**Goal:**
Reproduce the items word for word from the line containing "You are a computer-use" through the last line of the items, including both ends, and leave the pictures out of your answer.

**Provided records:**
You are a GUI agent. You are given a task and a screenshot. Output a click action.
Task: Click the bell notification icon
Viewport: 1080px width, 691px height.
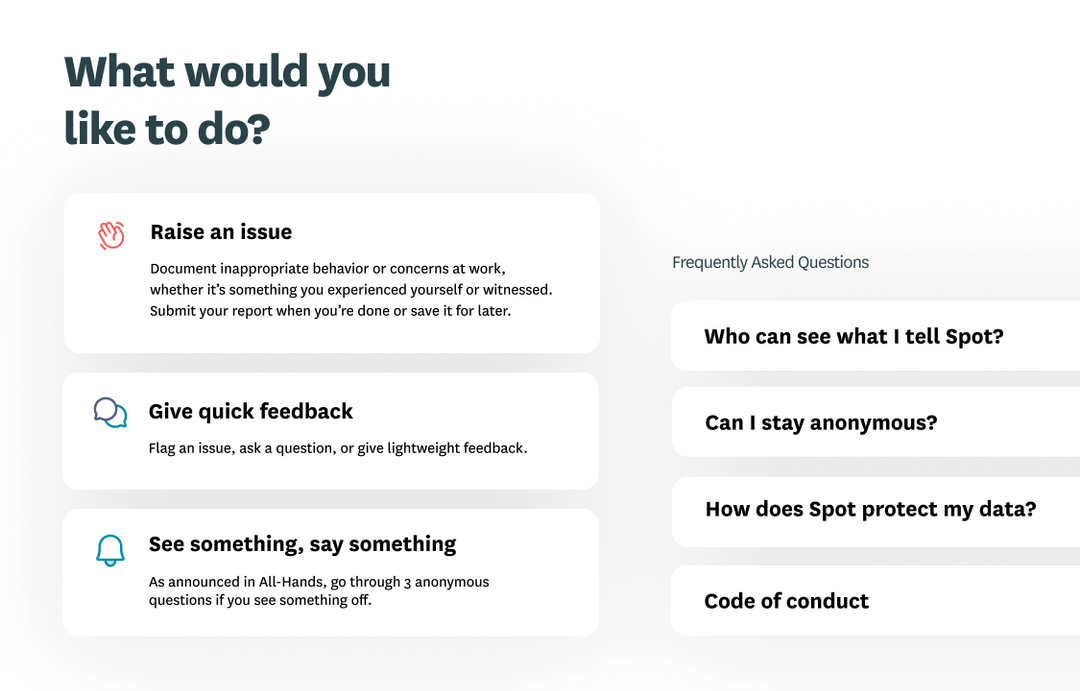coord(110,549)
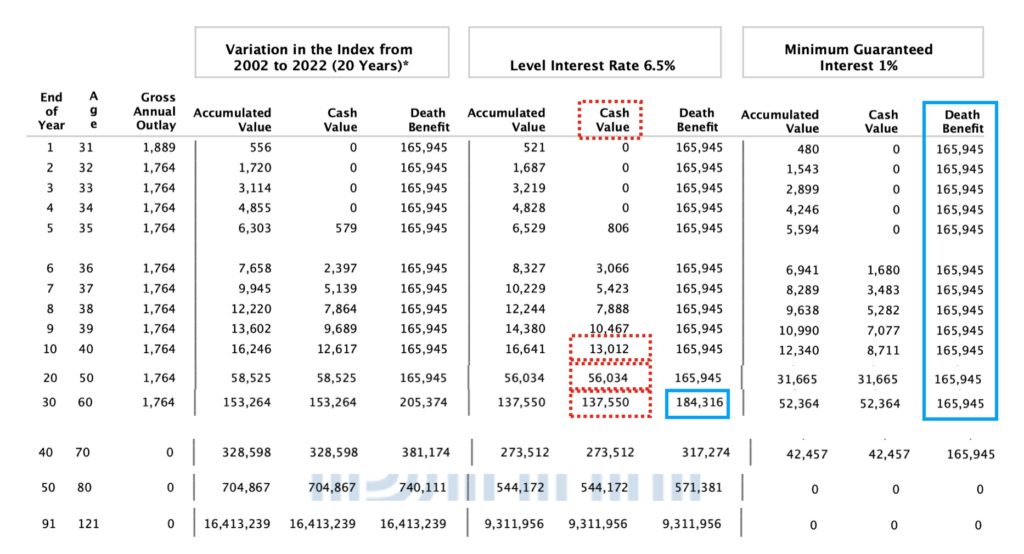Select the blue-boxed 184,316 death benefit cell
Screen dimensions: 1024x554
coord(697,404)
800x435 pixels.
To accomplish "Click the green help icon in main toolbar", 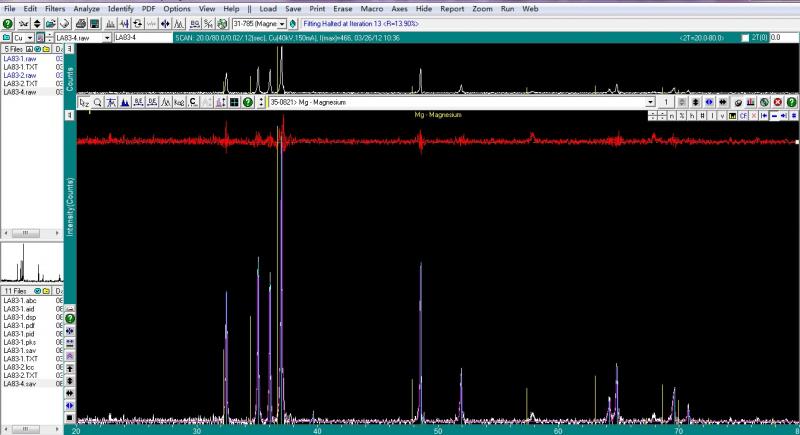I will tap(8, 22).
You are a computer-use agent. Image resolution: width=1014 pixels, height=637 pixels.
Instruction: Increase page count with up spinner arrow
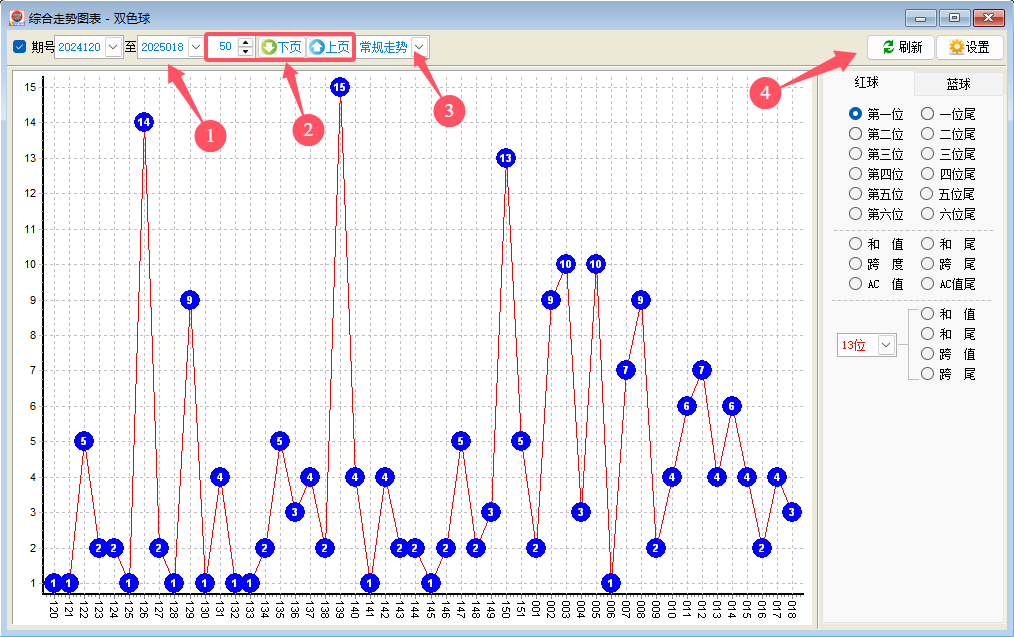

**Output of the exercise:**
You are a computer-use agent. Image resolution: width=1014 pixels, height=637 pixels.
Instruction: Increase page count with up spinner arrow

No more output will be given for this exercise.